The Obama administration now is willing to allow 5 percent enrichment if Iran were to take other major steps to curb its ability to develop a nuclear bomb,” The Los Angeles Times reported Monday. The “other steps” apparently refer to inspection by United Nations officials and undefined safeguards.
Iran already is producing 20 percent enrich uranium, less than the 90 percent needed for fuel for a nuclear bomb but enough to cut by more than half the time needed to enrich to levels above 90 percent.
The proposed concession by President Obama might suit him well politically against de facto presidential candidate Mitt Romney.

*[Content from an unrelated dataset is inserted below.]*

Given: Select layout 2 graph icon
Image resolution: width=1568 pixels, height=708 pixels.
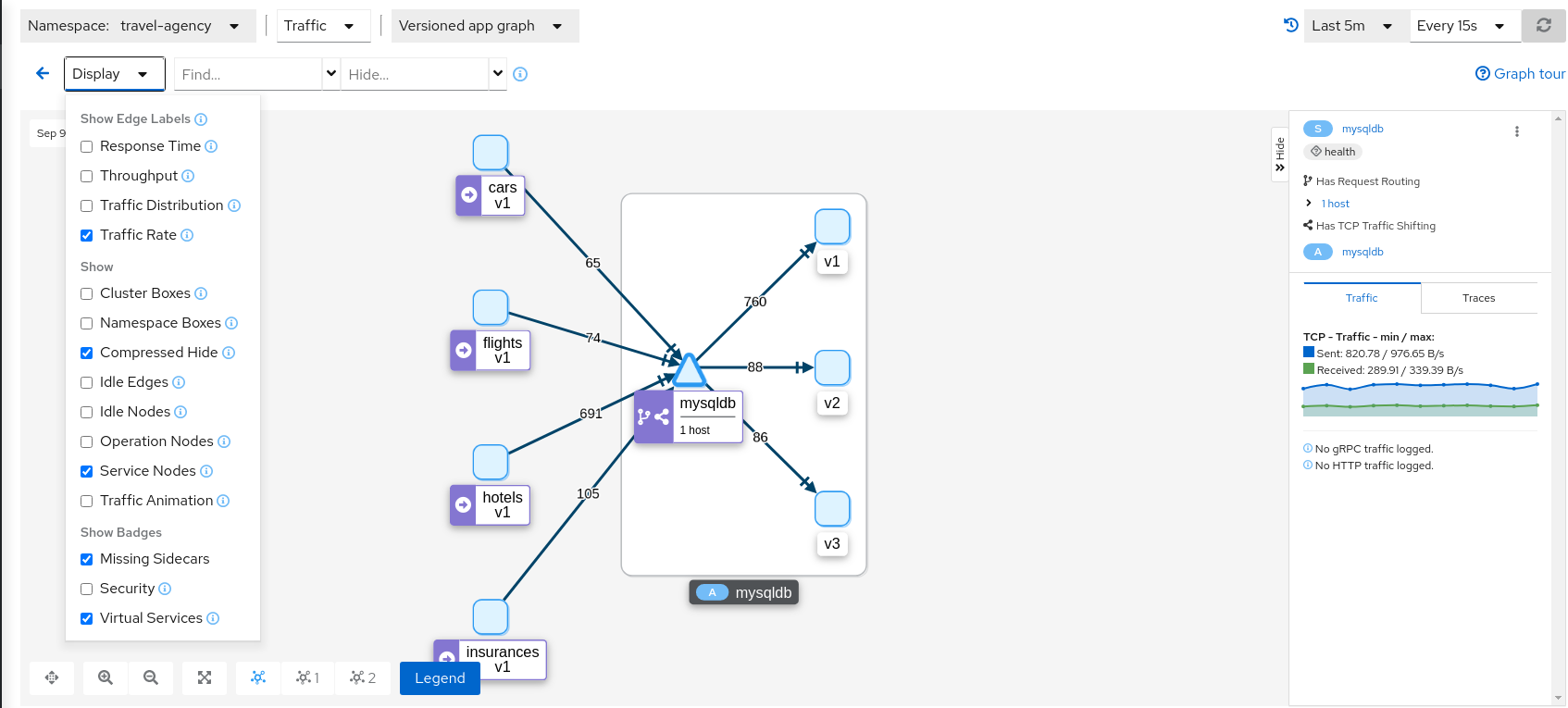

He probably will oppose the concession as another sign of weakness while the president may be able count on support from an American public more concerned with the domestic economy than with foreign affairs.
The New York Times, which generally takes a conciliatory line on Iran and Hamas, quoted former Obama administration diplomat Dennis Ross as saying, “While there isn’t an agreement between the U.S. and Israel on how much time, there is an agreement that there is some time to give diplomacy a chance,”
He added, “It doesn’t mean the threat of using force goes away, but it lies behind the diplomacy.”
The newspaper stated that the Obama administration thinks that talks two weeks ago in Turkey between Iran and Western leaders left the United States with a more optimistic outlook that Iran will be more flexible to solve the crisis over its unsupervised nuclear development.
President Obama intends to introduce tighter economic sanctions on Iran by July 1. American officials believe the looming threat of tighter economic sanctions convinced the Iranians to take the negotiations more seriously, and that in turn has reduced the threat of war.
“We are in a period now where the combination of diplomacy and pressure is giving us a window,” one administration official was quoted as saying.
The hawkish camp points out that Iran has a history of not keeping its word while conducting a policy of dragging out talks and negotiations in order to buy time for proceeding with development towards nuclear capability.
A policy of skepticism towards Iran is being undermined by dissension in Israel, stoked by openly harsh comments by former Israel Security Agency (Shin Bet) chief Yuval Diskin. He flatly charged that Defense Minister Ehud Barak and Prime Minister Netanyahu cannot be trusted to determine policies on Iran, and opined that a military attack on Iran could actually spur it to accelerate its nuclear program.
In addition, IDF Chief of Benny Gantz told an Israeli newspaper last week that he agrees with officials in the Obama administration that Iran has not yet decided to build a nuclear bomb.